**Provided records**:
--

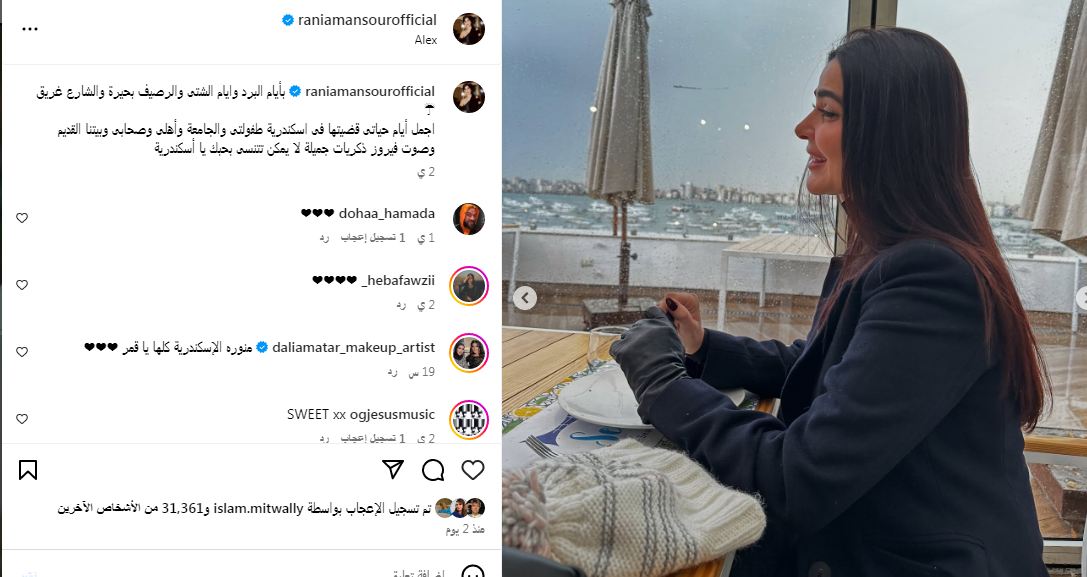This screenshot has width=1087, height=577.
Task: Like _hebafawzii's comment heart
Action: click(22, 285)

--

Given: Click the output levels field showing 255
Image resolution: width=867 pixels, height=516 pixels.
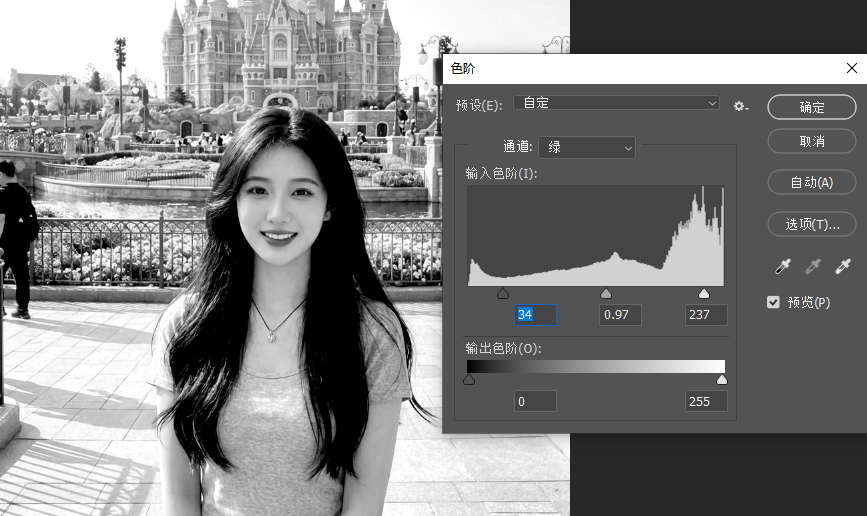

--

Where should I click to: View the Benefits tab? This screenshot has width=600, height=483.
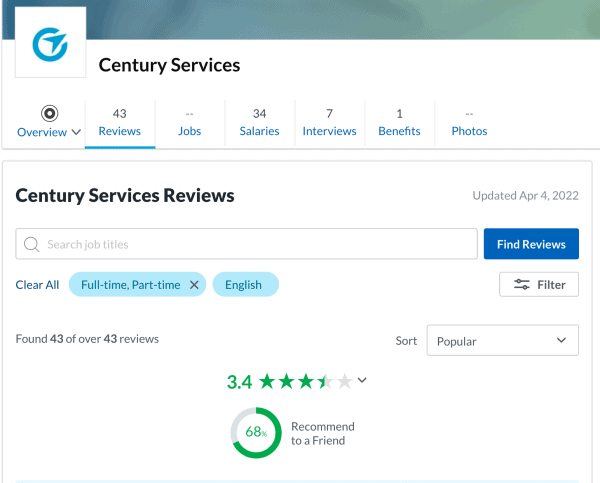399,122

--

Beginning at the line with "Given: Click the" and stopping after the line with "Image resolution: width=867", please write out every line of the data above exactly and nothing else.

**Response area**:
Given: Click the output levels field showing 255
Image resolution: width=867 pixels, height=516 pixels.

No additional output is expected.